10.4. Indien, zoals de rechtbank heeft overwogen, het plangebied een uitbreidingslocatie is en niet een inbreidingslocatie of een mengvorm van een inbreidingslocatie en een uitbreidingslocatie, is de onder 10.3 vermelde jurisprudentie weliswaar niet van toepassing, maar brengt dit op zichzelf nog niet met zich dat het in dit geval niet gerechtvaardigd is om een drempel van 5 procent van de waarde van de woning toe te passen. De hoogte van de drempel wordt immers bepaald door het antwoord op de vraag of en zo ja, in hoeverre de planologische ontwikkeling in de lijn der verwachtingen valt, met dien verstande dat, gelet op artikel 6.2, tweede lid, aanhef en onder b, van de Wro, de drempel bij indirecte planschade – planschade door een planologische verandering op de gronden van derden – minstens 2 procent van de waarde van de onroerende zaak is. Voor het antwoord op voormelde vraag is in ieder geval van belang of en zo ja, in hoeverre de planologische ontwikkeling, naar haar aard en omvang, binnen de ruimtelijke structuur van de omgeving en binnen het gedurende een reeks van jaren gevoerde ruimtelijke beleid past. Indien geheel aan beide indicatoren wordt voldaan, mag het bestuursorgaan een drempel van 5 procent van de waarde van de onroerende zaak toepassen. De jurisprudentie van de Afdeling brengt met zich dat die drempel ook aan de orde kan zijn buiten de twee specifieke situaties waarvoor dat is uitgemaakt. De rechtbank heeft dit niet onderkend.
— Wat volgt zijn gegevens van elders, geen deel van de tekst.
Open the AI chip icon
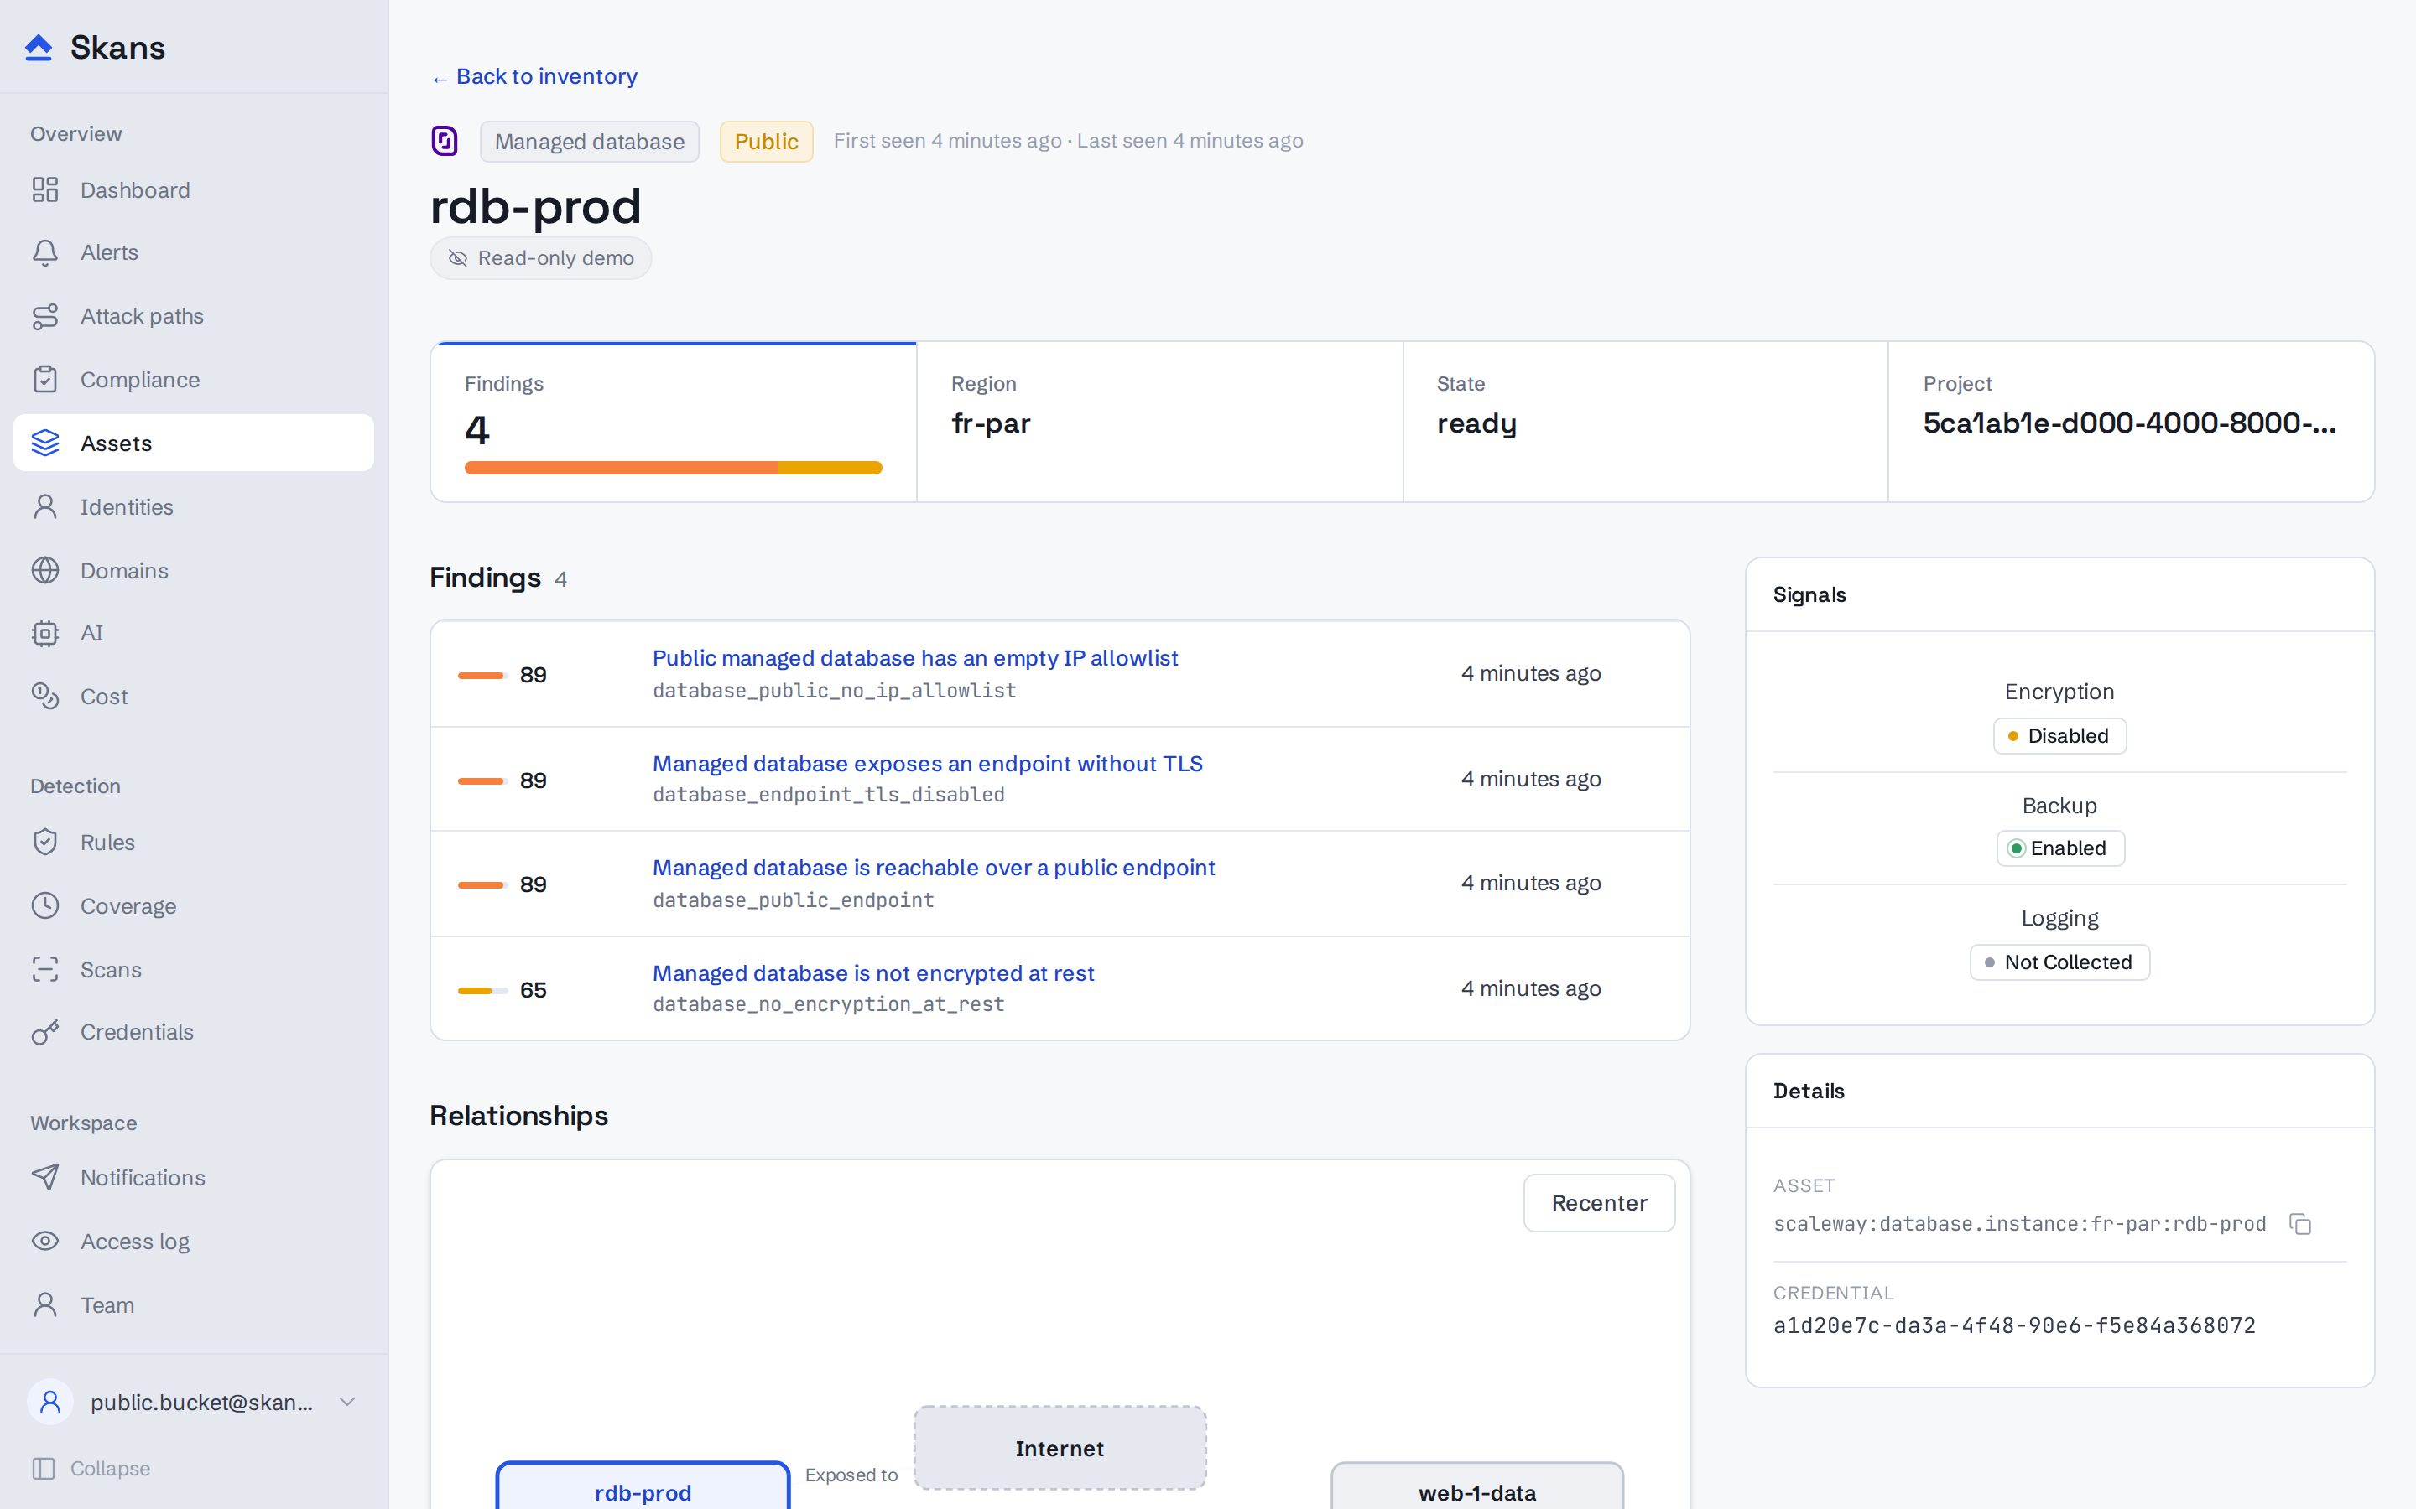 [x=45, y=633]
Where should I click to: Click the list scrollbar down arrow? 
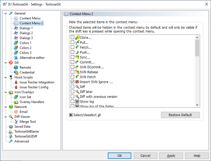[197, 105]
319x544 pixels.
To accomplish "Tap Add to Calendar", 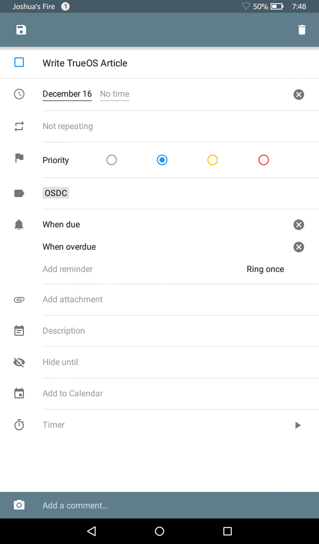I will [72, 393].
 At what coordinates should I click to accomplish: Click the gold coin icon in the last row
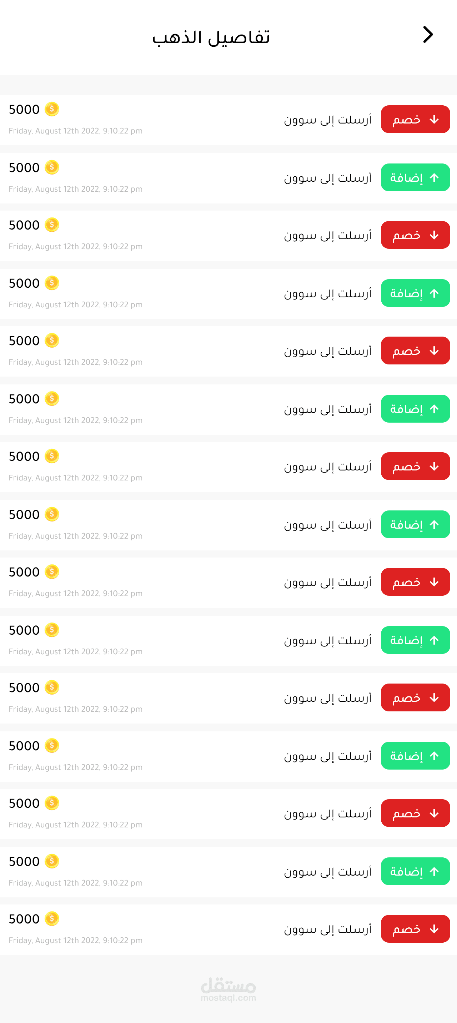point(52,919)
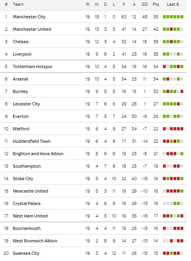Click the Crystal Palace team name
The image size is (191, 261).
[x=26, y=203]
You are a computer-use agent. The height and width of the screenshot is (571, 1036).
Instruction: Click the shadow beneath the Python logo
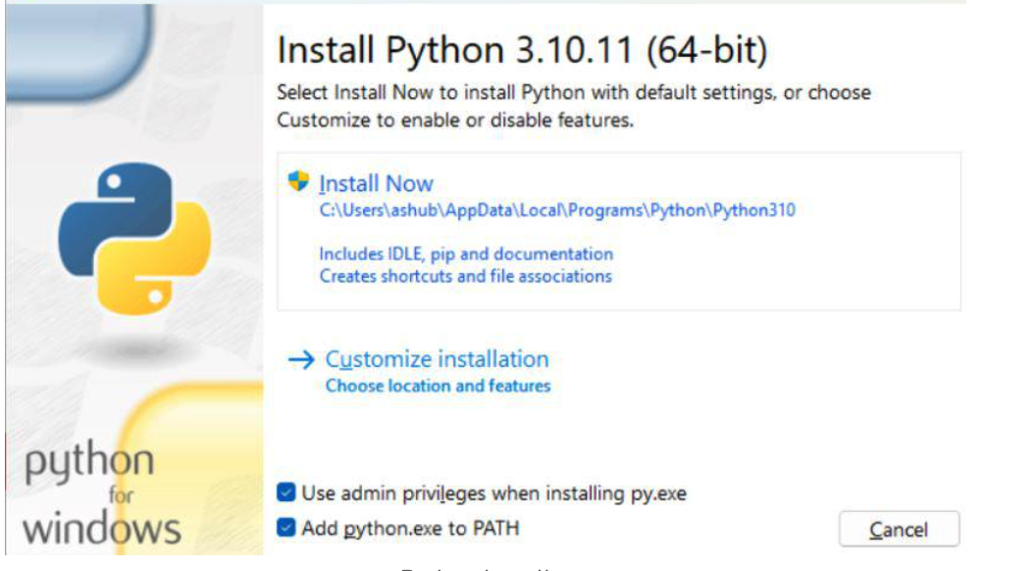pos(134,343)
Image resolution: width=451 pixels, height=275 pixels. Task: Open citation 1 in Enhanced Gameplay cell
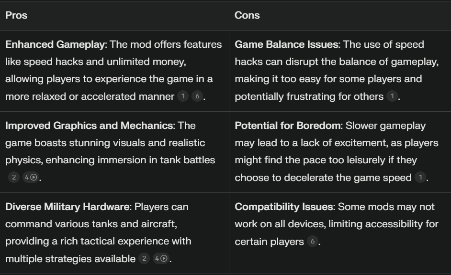tap(183, 96)
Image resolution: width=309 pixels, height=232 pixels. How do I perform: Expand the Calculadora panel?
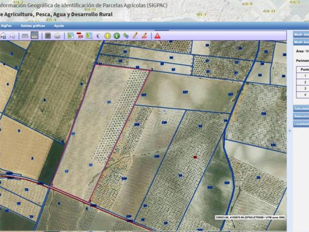pyautogui.click(x=301, y=109)
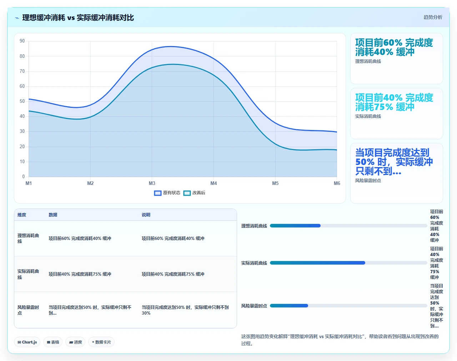Image resolution: width=457 pixels, height=361 pixels.
Task: Toggle the 原有状态 legend swatch
Action: 158,193
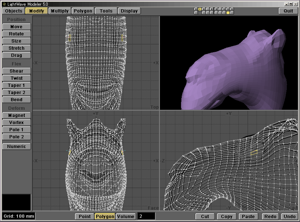This screenshot has width=300, height=222.
Task: Pick the Bend tool
Action: (x=16, y=100)
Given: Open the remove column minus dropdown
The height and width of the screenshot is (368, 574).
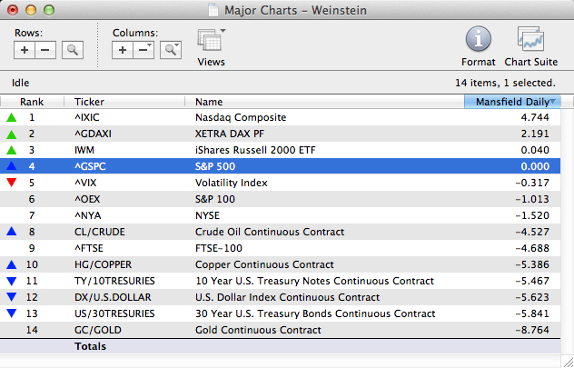Looking at the screenshot, I should (144, 50).
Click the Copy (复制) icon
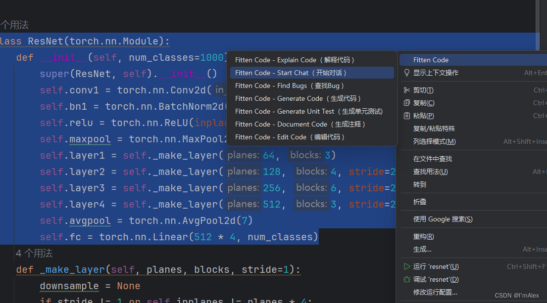The image size is (547, 303). [406, 102]
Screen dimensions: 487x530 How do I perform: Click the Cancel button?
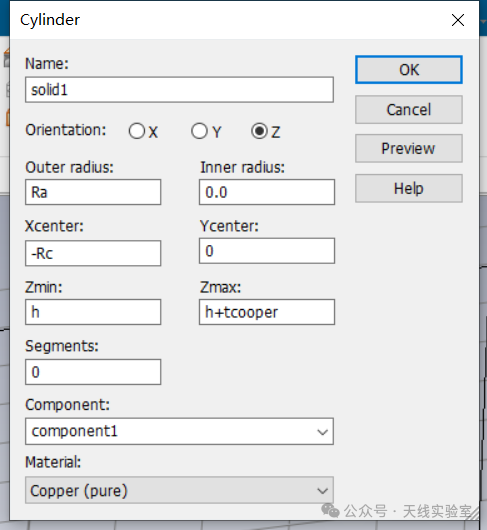(409, 110)
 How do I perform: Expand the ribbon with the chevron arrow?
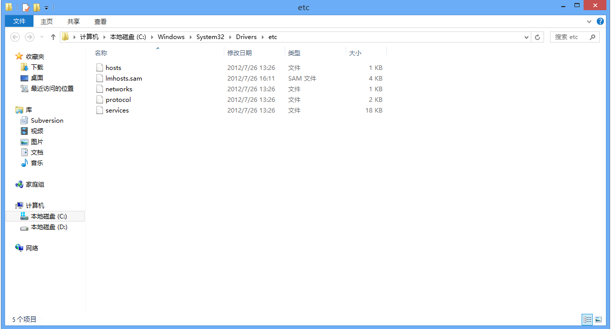589,21
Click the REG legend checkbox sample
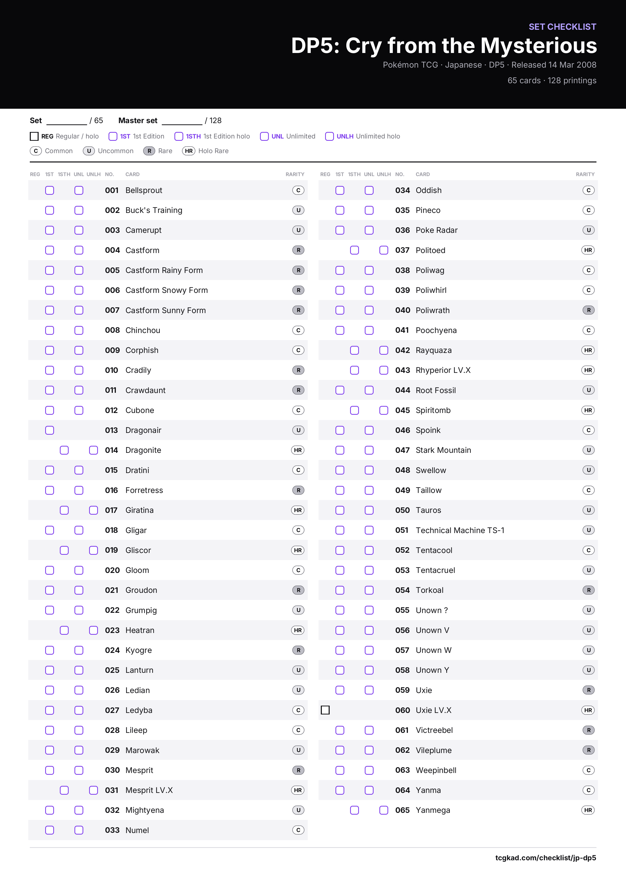Image resolution: width=626 pixels, height=885 pixels. 34,136
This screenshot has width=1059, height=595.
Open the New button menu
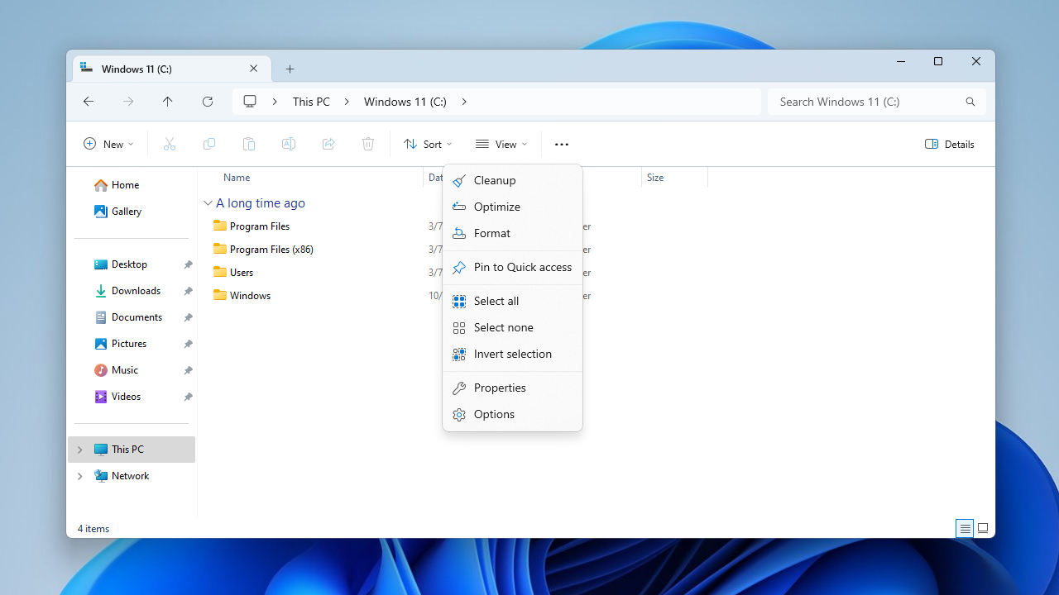point(108,144)
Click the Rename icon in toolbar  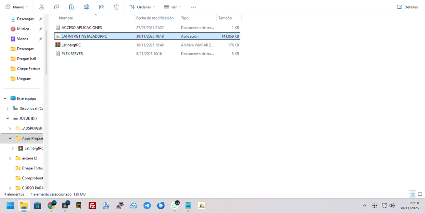coord(86,7)
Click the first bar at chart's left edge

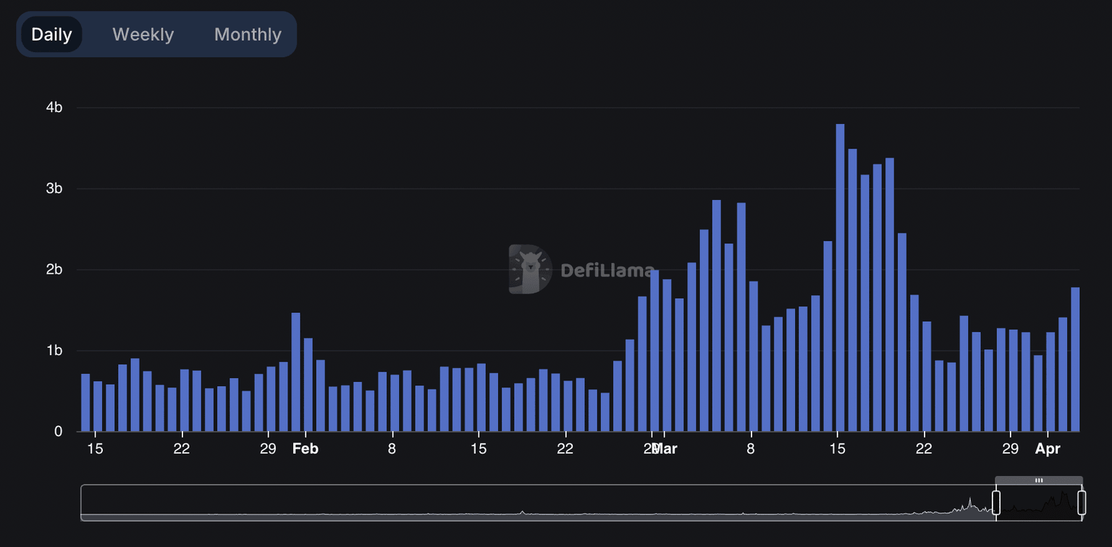85,403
10.5. In dit geval heeft het college, gelet op de beoordelingsruimte die het daarbij heeft, zich in redelijkheid op het standpunt kunnen stellen dat de omvang van het normale maatschappelijke waarde niet hoger is dan 3 procent van de waarde van de woning. De rechtbank is, zij het op niet geheel juiste gronden, tot dezelfde conclusie gekomen.
Daarvoor is in de eerste plaats van belang dat de planologische ontwikkeling naar haar aard en omvang slechts gedeeltelijk in het gedurende een reeks van jaren gevoerde ruimtelijke beleid paste. De woningbouw heeft immers onder meer plaatsgevonden op de – direct ten noorden en noordoosten van de woning gelegen – strook en de schade in de vorm van een waardevermindering van de woning is grotendeels door de woningbouw op de strook veroorzaakt. De strook had onder het oude planologische regime van het bestemmingsplan De Mortel een bestemming voor openbaar groen. Volgens het college was dit bestemmingsplan, dat was gericht op woningbouw met infrastructuur, op het moment van vaststelling, ook gezien het detailniveau, een weergave van de meest concrete en meest gewenste planologische ontwikkeling. Daar komt volgens het college bij dat dit bestemmingsplan overeenstemde met en invulling gaf aan het beleid van de structuurvisie 1993.
Verder paste de planologische ontwikkeling naar haar aard en omvang slechts gedeeltelijk in de ruimtelijke structuur van de omgeving. In het bijzonder hoefde [appellant sub 1] niet te verwachten dat (ook) de strook voor woningbouw zou worden gebruikt en dat die woningbouw daardoor op korte afstand van de woning zou plaatsvinden.
ABRS 29-01/20 inzake Tilburg (ECLI:NL:RVS:2020:280)
Noot: inbreiding 5%, mengvorm 5%, uitbreidingslocatie “zelfstandig wegen”, maar zou ook 5% kunnen zijn.